After unpacking the themes of the authorship detectives, Shapiro makes an elegant and, to my mind, unassailable case for Shakespeare the playwright. This includes a wealth of references to Shakespeare and his work by his contemporaries, memorial tributes and other written historical evidence.

It's now known that Shakespeare co-authored five plays with other playwrights, a fairly common practice at the time. (This was brand new to me, and very interesting.) It's even known with some degree of certainty who wrote which parts. This fairly demolishes the Oxfordian theory; Shapiro notes that the Oxford crew has been silent on this topic.

In addition, the theories on how such a massive hoax - 36 plays, 154 sonnets, a hugely popular theatre company, fierce competition, thousands of copies of the work circulated, and more than 230 years without a single mention - could have been perpetrated simply do not hold up.

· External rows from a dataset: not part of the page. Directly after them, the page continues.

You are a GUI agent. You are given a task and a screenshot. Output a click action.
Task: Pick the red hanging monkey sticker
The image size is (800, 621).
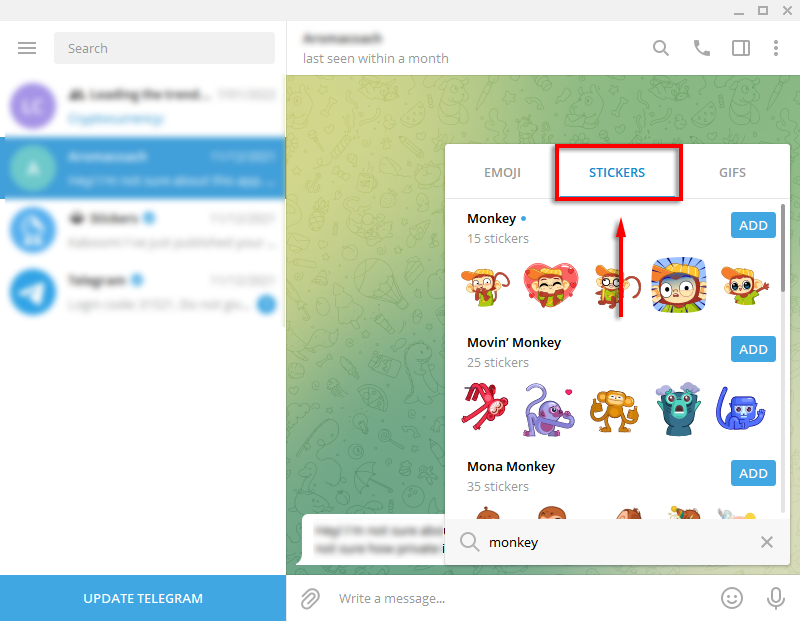coord(485,407)
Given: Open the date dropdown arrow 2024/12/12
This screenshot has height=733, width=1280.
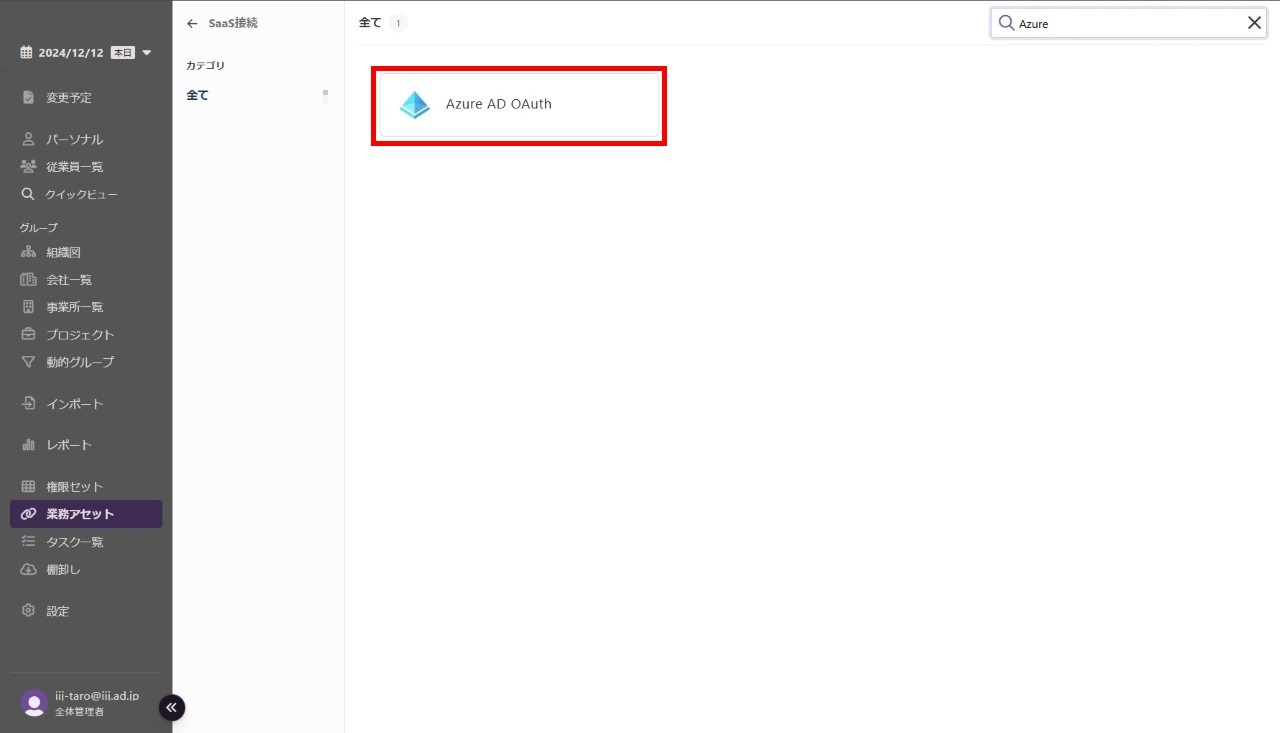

Finally, in a brilliant epilogue, Shapiro discusses many modern readers' tendency to assume that fiction is autobiographical. He feels that many Shakespeare scholars unwittingly feed the authorship debate by going the same route. In Shakespeare's time, Shapiro writes,
The evidence strongly suggests that imaginative literature in general and plays in particular . . . were rarely if ever a vehicle for self-revelation. . . . Even if Shakespeare occasionally drew in his poems and plays on personal experiences, and I don't doubt that he did, I don't see how anyone can known with any confidence if or when or where he does so. Surely he was too accomplished a writer to recycle them in the often clumsy and undigested way that critics in search of autobiographical traces – advocates and skeptics of his authorship alike – would have us believe. . . .

You would think that the endless alternatives proposed by those reading his life out of the works – good husband or bad, crypto-Catholic or committed Protestants, gay or straight, misogynist or feminist, or, for that matter, that the works were really written by Bacon, Oxford, Marlowe and so on – would cancel each other out and lead to the conclusion that the plays and poems are not transparently autobiographical. . . .

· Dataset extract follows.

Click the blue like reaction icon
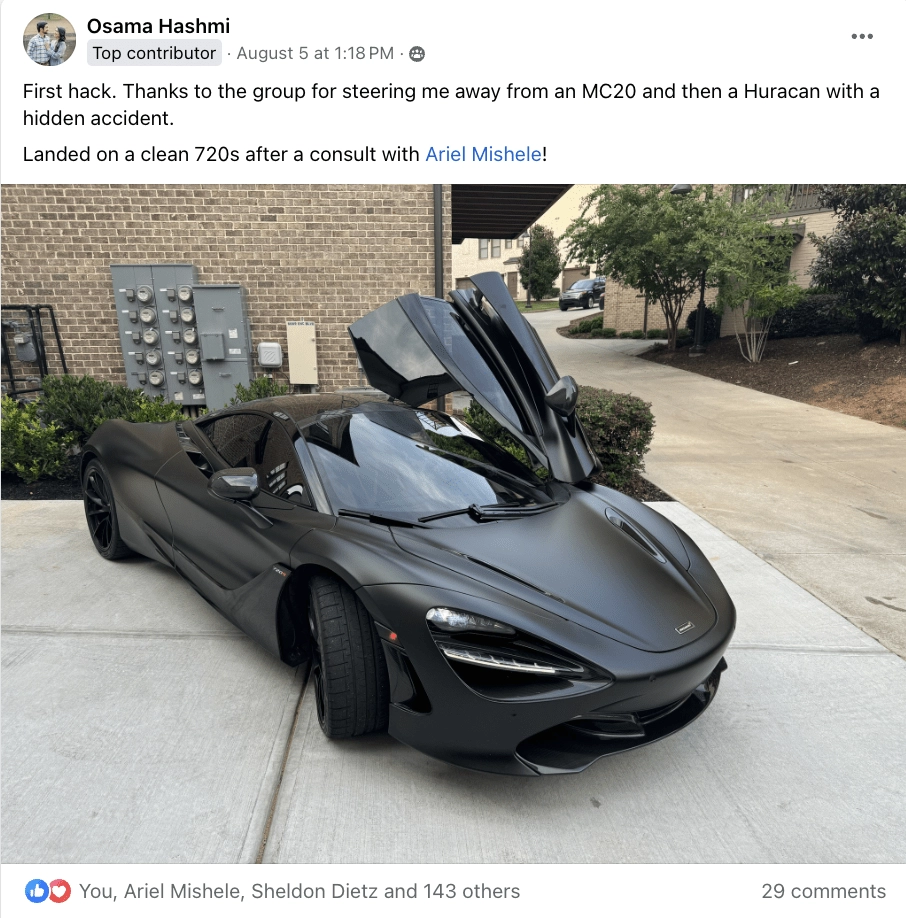Viewport: 906px width, 918px height. (x=36, y=891)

What I find most disheartening about the claim that Shakespeare of Stratford lacked the life experience to have written the plays is that it diminishes the very thing that makes him so exceptional: his imagination.
Shapiro paints a picture of an imaginative, curious man, a gifted poet and playwright, living in multi-ethnic, polyglot London, reading voraciously, and absorbing a wealth of information about all sorts of things for which he had no personal experience. Examples from our own times are everywhere. One of my favourite novels is Roddy Doyle's The Woman Who Walked Into Doors. The narrator is an abused woman; Doyle was neither. I wrote a novel in the voice of a teenage girl who uses a wheelchair. Of the various criticisms of that book, no one – including all the wheelchair users who read it – ever thought the narrator's voice was inauthentic.

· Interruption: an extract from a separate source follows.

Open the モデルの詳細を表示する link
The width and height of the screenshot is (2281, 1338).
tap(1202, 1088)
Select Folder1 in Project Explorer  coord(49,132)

It is said that the person who wrote the Shakespeare plays must have travelled to Italy, and needed an intimate knowledge of falconry. Does that mean the playwright was also a murderer? A thief? A witch? Here's a candidate for King Lear authorship because he had three daughters! Was he also a king? Did he go insane?
The plays are not an a la carte menu, from which we pick characters who will satisfy our appetite for Shakespeare's personality while passing over less appetizing choices. He imagined them all.